*ASSIGNMENT*. The response must consist of each line in the listing that has the word "will" in it.
[[ EXTRACTED INFORMATION open ]]
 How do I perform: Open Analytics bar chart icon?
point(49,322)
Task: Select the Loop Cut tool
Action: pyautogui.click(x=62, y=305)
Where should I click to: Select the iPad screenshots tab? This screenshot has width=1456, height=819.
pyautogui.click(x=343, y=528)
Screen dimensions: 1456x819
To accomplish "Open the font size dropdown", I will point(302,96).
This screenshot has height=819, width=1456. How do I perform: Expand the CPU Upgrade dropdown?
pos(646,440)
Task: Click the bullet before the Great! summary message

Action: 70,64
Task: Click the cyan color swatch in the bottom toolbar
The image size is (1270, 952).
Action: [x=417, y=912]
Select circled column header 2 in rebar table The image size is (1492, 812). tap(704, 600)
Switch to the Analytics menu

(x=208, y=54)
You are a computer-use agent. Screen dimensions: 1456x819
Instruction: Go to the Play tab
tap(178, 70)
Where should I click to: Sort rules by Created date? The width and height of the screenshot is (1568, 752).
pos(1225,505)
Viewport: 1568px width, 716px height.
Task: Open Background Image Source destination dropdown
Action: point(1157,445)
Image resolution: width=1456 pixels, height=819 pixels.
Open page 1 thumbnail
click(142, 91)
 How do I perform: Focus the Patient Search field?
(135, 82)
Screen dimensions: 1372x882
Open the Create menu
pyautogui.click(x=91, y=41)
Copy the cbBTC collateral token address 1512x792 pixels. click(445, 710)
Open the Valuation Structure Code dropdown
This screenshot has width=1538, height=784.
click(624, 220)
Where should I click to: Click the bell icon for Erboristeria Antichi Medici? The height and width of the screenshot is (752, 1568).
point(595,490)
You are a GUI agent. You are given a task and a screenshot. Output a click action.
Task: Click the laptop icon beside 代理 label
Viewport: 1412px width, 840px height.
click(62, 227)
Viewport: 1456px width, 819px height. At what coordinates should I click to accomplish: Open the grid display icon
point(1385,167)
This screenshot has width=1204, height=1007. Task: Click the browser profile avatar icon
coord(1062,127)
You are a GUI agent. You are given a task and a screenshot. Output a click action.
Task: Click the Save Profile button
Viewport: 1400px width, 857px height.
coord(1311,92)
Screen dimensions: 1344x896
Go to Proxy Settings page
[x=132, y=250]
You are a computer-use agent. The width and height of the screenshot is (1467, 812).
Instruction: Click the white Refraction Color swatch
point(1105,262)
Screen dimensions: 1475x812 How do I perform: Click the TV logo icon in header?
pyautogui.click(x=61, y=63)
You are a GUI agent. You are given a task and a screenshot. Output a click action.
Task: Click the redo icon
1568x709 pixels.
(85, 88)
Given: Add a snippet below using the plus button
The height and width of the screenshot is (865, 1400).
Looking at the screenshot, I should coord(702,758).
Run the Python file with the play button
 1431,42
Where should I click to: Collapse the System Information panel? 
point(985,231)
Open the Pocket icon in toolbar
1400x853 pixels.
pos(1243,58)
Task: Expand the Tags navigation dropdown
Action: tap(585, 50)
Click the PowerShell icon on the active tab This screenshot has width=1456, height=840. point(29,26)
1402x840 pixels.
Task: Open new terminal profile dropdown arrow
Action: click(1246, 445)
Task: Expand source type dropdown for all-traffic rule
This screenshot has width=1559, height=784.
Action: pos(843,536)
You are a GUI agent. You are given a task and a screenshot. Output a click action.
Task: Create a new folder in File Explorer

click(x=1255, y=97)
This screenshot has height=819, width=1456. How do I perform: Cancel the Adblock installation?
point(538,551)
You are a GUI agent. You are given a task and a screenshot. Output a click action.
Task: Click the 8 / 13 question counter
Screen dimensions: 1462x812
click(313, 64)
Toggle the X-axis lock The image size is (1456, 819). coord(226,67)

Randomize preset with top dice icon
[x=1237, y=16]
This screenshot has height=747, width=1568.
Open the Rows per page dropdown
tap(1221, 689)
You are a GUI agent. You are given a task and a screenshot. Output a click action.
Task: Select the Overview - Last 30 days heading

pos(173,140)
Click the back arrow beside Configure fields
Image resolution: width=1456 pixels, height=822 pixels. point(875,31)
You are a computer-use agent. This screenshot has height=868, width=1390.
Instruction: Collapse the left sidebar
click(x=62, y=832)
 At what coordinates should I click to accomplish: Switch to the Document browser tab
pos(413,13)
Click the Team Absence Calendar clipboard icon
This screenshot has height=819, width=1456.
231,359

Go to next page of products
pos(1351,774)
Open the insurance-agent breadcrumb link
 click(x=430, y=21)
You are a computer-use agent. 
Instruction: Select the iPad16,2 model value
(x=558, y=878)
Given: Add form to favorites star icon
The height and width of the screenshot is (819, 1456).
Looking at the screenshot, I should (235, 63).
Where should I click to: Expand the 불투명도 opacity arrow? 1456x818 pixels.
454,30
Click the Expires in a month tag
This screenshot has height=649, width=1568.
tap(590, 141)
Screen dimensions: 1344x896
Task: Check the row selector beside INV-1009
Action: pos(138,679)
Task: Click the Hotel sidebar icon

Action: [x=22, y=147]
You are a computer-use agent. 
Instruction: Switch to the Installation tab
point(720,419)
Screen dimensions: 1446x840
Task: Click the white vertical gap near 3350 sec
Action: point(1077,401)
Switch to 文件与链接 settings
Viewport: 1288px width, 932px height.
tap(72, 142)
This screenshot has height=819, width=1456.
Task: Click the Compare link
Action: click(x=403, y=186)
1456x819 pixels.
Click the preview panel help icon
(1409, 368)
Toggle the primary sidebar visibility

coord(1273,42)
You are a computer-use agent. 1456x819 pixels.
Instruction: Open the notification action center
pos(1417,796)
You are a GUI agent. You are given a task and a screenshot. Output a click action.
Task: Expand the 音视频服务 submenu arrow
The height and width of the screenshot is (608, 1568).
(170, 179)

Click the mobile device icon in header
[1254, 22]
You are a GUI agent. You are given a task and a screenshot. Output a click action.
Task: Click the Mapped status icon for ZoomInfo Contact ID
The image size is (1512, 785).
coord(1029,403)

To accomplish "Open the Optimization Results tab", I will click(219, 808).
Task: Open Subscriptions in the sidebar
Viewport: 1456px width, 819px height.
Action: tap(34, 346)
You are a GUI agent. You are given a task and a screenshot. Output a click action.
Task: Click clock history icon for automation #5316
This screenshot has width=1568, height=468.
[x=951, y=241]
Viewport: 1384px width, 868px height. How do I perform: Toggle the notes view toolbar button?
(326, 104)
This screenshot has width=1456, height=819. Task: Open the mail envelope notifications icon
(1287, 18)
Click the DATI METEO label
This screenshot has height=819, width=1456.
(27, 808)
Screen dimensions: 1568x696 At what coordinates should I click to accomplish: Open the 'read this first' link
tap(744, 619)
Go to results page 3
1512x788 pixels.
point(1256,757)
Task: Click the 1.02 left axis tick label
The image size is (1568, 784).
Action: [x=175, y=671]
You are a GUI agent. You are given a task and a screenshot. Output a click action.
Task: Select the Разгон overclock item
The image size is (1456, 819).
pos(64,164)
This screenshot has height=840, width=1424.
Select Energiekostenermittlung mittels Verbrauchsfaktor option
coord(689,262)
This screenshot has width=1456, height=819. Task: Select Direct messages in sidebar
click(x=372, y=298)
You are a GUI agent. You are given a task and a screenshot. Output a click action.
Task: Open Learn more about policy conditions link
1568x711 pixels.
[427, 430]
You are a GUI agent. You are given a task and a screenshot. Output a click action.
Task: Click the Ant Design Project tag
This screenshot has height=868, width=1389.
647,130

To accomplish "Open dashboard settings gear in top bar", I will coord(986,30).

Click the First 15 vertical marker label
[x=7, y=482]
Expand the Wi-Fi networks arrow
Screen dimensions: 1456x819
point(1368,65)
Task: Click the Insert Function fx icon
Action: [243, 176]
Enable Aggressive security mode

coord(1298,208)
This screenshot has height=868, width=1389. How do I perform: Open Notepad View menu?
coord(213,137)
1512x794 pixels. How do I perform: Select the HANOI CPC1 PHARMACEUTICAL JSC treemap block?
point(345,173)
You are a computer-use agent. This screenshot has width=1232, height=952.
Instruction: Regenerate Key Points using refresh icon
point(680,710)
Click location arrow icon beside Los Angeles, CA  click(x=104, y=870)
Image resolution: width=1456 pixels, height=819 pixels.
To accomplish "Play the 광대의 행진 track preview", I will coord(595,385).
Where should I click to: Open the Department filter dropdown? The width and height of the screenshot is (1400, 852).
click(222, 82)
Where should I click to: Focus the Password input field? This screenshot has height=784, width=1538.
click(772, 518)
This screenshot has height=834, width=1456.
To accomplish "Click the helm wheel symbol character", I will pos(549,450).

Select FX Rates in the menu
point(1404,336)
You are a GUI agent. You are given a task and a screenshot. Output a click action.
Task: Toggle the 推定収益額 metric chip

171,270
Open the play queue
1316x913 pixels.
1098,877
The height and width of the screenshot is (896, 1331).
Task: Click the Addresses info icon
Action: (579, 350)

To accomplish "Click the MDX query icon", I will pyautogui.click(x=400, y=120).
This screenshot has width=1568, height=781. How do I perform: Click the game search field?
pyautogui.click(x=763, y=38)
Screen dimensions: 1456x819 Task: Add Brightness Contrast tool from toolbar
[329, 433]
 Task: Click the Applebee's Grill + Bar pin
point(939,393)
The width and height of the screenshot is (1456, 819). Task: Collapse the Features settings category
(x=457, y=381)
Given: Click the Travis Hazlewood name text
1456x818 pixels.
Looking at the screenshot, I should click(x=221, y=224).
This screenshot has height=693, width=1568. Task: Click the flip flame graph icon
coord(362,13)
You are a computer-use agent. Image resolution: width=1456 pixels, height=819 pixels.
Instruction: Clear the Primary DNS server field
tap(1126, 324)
[[ EXTRACTED INFORMATION closed ]]
*SOLUTION TO THIS TASK*.
To accomplish "Open the font size dropdown", I will point(302,96).
To accomplish "Open the Optimization Results tab", I will click(219, 808).
To accomplish "Open dashboard settings gear in top bar", I will coord(986,30).
To accomplish "Play the 광대의 행진 track preview", I will coord(595,385).
To accomplish "Click the helm wheel symbol character", I will pos(549,450).
To accomplish "Click the MDX query icon", I will pyautogui.click(x=400, y=120).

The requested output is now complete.